There are many grassroots efforts that you can organize now while you are off the wards temporarily. Some medical students are arranging to provide child care for health care workers with kids at home due to school closures. Blood banks are already running low on donated blood because people are staying home and not donating (a supply problem, not yet a demand problem). We need creative thinking for drive-through blood drives that practice adequate screening and social distancing while continuing to supply necessary blood. You can be the first to donate blood and can help organize these initiatives. You can get the word out on social media.

This week, the White House encouraged construction companies to donate their stocks of N95 respirators to hospitals. If you know someone (or know someone who knows someone) with a construction business, reach out and encourage these companies to donate their N95 masks to your hospital. These essential supplies can literally save lives. We also need tablet computer donations to hospitals to facilitate telemedicine on rounds and for patient use. Some local groups in Italy have organized tablet donation drives so that dying patients who are in hospital isolation and cannot take visitors can speak with their families in their last moments. Students can organize and contribute to these efforts.

Med students will be even more essential and important, and less “superfluous” to medical teams, in the coming days. Due to shortages in personal protective equipment like masks and eye protection in the U.S., your contact now with patients, especially those in isolation, will be limited for now. However, as many residents, fellows, and attendings become furloughed at home with symptoms, staff numbers could become strained. Then you could be called upon.

Our current Covid-19 testing shortage in the U.S. means that many doctors will be quarantined at home longer than necessary due to our inability to detect which of them are not actually infected. This means that there will be — to borrow a phrase from one medical school dean — “battlefield promotions”: third-year student clerks will need to become acting interns, and fourth-year students will need to act like interns.

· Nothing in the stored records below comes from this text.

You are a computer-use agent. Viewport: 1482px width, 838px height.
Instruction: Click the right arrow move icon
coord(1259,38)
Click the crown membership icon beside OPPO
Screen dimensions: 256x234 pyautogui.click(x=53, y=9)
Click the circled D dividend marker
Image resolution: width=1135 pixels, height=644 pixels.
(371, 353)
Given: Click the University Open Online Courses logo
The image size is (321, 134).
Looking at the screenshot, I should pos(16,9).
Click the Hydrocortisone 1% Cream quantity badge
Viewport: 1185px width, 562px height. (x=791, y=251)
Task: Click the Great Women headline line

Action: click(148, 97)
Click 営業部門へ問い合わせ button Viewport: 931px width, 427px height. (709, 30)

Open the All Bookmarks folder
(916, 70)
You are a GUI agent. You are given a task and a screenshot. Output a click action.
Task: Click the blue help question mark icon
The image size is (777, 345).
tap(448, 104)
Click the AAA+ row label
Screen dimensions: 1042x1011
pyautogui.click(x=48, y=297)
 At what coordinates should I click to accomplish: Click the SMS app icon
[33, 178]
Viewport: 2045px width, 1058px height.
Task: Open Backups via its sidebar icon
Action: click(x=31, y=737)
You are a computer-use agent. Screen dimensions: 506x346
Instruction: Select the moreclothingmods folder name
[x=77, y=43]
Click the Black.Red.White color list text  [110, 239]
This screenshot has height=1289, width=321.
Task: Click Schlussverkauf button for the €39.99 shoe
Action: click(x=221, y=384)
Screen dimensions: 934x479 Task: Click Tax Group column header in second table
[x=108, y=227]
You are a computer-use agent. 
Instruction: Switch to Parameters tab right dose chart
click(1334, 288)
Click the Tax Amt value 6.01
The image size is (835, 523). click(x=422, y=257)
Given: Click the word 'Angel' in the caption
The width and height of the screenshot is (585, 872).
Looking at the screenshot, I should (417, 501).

You are prepared to rise and face this challenge. This is why you are grinding through the hell that is medical school, with its long hours, heavy demands, and massive debt. You may not feel like one quite yet, but starting now, we will treat you like physicians.

This will be the best possible training experience for you — an opportunity that physicians-in-training have not seen in the age of modern medicine. The Spanish Flu of 1918 came just a few years after the publication of the Flexner Report, the document that eventually helped to create our system of modern medical education. In the modern period, we have not seen the likes of what now confronts us. We can choose to see it only as crisis, or we can choose to see it also as an opportunity — an unprecedented chance to train and form the greatest generation of physicians in modern times.

Covid-19 is our World War II. You are ready for it.

Aaron Kheriaty, “Battlefield Promotions,”, March 18, 2020.